Mi padre no tuvo lo que denominamos “vicios”. Quizá le
hubiera gustado tenerlos, pero lo jalaba más la responsabilidad y ese sentido
muy suyo de la (voy a inventar una palabra) “catrinidad”, es decir, el hecho de
no perder figura. Todavía el jueves llegó Rogelio, mi hermano más chico, a
casa, lo vio enfermo, tendido en la cama, pero vestido, fajado, peinadito y con
zapatos. Mi hermano lo regañó por no ponerse cómodo, por no embutirse una
pantalonera y usar pantuflas. Pues no, mi padre jamás quiso dar una imagen de
desarrapado, era muy celoso de su pinta de señor formal. Dije que no tuvo
vicios, pero eso no quiere decir que fuera un santurrón. Le entraba a la
cerveza con deleite, y sus hijos hombres le heredamos eso muy bien, tanto como
la responsabilidad en el trabajo y con la familia. Su marca favorita de cerveza
era cualquier marca. La única condición que se imponía para beberla era no
hacerlo solo, y por eso una de sus máximas alegrías consistió siempre en tener
cerca amigos, o de preferencia a sus hijos, abriendo botes y cantando las que a
él le gustaban: rancheras, norteñas y de tríos.

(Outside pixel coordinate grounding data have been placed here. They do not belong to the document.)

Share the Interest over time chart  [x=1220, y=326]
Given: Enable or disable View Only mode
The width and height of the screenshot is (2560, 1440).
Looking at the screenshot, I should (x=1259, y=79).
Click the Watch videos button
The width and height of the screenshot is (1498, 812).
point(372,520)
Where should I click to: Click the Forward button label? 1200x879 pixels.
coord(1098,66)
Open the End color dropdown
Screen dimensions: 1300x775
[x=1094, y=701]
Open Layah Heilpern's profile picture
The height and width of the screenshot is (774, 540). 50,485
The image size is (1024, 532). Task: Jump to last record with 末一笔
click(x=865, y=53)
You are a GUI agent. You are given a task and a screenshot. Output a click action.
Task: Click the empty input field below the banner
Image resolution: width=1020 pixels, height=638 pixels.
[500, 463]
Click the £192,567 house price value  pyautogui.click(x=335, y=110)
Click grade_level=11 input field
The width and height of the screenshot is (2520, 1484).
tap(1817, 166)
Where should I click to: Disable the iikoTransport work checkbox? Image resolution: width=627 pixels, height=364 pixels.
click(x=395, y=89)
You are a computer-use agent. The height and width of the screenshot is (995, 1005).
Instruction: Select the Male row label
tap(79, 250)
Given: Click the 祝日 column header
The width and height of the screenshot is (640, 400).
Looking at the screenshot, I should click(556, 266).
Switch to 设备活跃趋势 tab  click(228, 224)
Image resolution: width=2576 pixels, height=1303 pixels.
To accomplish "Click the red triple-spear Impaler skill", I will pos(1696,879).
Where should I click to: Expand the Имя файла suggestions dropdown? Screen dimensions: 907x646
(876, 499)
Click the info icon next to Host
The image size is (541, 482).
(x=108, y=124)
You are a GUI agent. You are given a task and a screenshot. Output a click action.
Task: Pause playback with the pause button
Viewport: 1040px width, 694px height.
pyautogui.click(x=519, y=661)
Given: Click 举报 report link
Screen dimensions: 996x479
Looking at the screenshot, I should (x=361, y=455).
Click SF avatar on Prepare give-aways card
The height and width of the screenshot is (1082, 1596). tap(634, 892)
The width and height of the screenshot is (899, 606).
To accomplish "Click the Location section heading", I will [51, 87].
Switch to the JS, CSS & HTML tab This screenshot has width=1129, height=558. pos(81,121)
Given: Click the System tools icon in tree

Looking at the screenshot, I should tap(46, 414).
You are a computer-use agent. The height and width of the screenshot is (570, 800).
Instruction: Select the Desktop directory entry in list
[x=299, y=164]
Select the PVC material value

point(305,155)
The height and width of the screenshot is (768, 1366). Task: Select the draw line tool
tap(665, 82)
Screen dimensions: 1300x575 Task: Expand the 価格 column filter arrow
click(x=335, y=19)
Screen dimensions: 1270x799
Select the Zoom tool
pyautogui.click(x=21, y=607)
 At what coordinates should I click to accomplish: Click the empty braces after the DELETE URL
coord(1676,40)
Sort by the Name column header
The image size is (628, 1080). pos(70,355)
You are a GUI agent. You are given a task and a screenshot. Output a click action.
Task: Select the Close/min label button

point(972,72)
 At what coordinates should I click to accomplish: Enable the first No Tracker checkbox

Mi padre se fue, pero nos queda en el recuerdo que no tuvo
agonía, que el dolor no lo acechó durante mucho tiempo, como él lo deseaba, ya
que muy difícilmente hubiera permitido las minuciosas vejaciones de los
hospitales. Fue un hombre bueno, y no es necesario retacarlo de adjetivos hermosos
para describirlo; cuando los hombre buenos se van luego de haber dado tanto a
los demás, debemos despedirlos con orgullo y con alegría por habernos convidado el
privilegio de compartir con ellos una parte de nuestras vidas. Adiós, don Roy, y
nuestra infinita gratitud por todo lo que nos regaló. Luis, Ana, Oswaldo, Humberto,
Idalia, Rogelio, mi madre, sus 18 nietos, sus tres bisnietos, sus muchos parientes, sus muchos amigos y yo, lo mantendremos con
vida en nuestros corazones.
*Texto leído en la misa celebrada para despedir a mi padre. Gómez Palacio, Durango, 27 de noviembre de 2017.